On Saturday, February 1, 2020 at 6:49:40 AM UTC-7, John Clark wrote:

    On Sat, Feb 1, 2020 at 7:41 AM Alan Grayson <[email protected]
    <javascript:>> wrote:

        />But what if the CMB _is_ the local clock? /


    I'm not sure what you mean by that, but if all the hemispheres of
    the CMB look about the same to you then you'd know you're motion
    was about the same as the average motion of matter in the
    universe, if the hemispheres looked radically different then you'd
    know you were moving at a different speed than most matter in the
    universe. But so what?
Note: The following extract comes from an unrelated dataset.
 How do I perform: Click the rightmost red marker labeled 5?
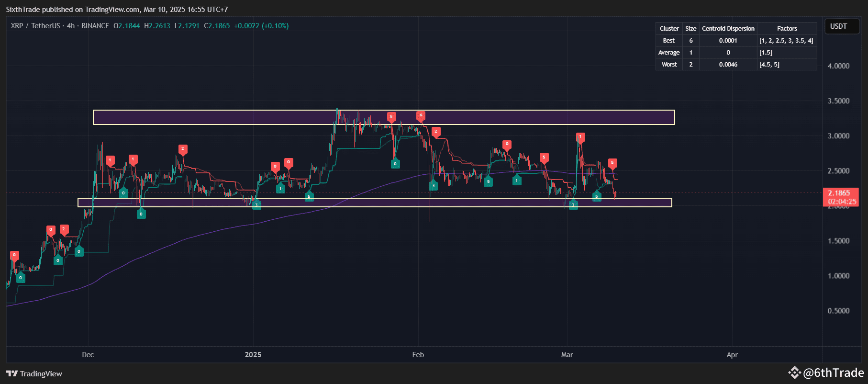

If you and I want to compare our local
    clocks the only relevant factors are our relative speed (Special
    Relativity) and the relative gravitational fields (General
    Relativity) we're in, how the CMB looks to either of us is
    irrelevant.  As Brent said "/it's called relativity theory for a
    reason/".

    Einstein and even Galileo said if you're in a sealed room moving
    at a constant velocity you can't tell if you're moving or not, but
    you don't need to invoke the CMB to know that if you look out a
    window on a moving train you can see that there is a lot more
    stuff outside that window than inside the train, and so you could
    determine you're moving relative to most of the stuff around you.
    And if I was in a smaller train than you on a parallel track that
    was moving even faster than you compared to most of the stuff
    around us then the only thing you would need to know to figure out
    the time dilation is our relative motion. And both of our local
    clocks will be different not just from each other but also
    different from the clock on the station platform.

        /> How could it manifest time dilation, compared to a clock in
        some moving frame, if its "clock" reading doesn't change? AG /


    I don't understand the question. You never see your local clock
    rate change, you observe other people's local clock rate change.
    Everything always seems normal to you, it's other people's clocks
    that behave oddly.

     John K Clark


When you use the Lorentz transformation to calculate the slower clock rate in another frame, what you get is the real clock rate in that frame. It's what the other observer measures, even though that observer notices nothing different. IOW, the calculation of the other observer's clock rate is not just an appearance, but what is experienced by the other observer. Now suppose we have an observer moving wrt the CMB, and the other observer at rest wrt the CMB, what I was calling the local clock. The local clock rate never changes, but it should according to relativity, from the pov of the observer in motion wrt the CMB.  AG

I think it is unfortunate that the idea of time dilation and length contraction was ever introduced.  Just compare time dilation to ordinary Doppler shift.  We don't make a big deal of the oscillator appearing slower when it's going away from us.  We didn't invent a "frequency contraction" and puzzle over it.  We just see it is just a temporal-geometric effect and the oscillator didn't do anything, it didn't slow down or speed up.  When someone measures the frequency of an oscillator they would never attribute the measured value to the oscillator without correcting for Doppler due any relative motion that was present.  Relativistic effects should be looked at the same way.  Time dilation is not a clock slowing down compared to your stationary clock.  It is the relativistic Doppler effect due to the two clocks measuring time in different directions.  It should not be attributed to the clocks, any more than Doppler shift is changing an oscillator.  It's just the paths they take thru spacetime and each one correctly measures duration along their path.  How one looks from a different frame is interesting from the standpoint of instruments and measurements, but that's so you can correct for the spatio-temporal effects of motion and curvature, or you can invert the relation and infer the motion and curvature from the effects.  But it should be kept clear that the motion and curvature are not effecting anything locally, they are only a relative effect of the intervening space and motion.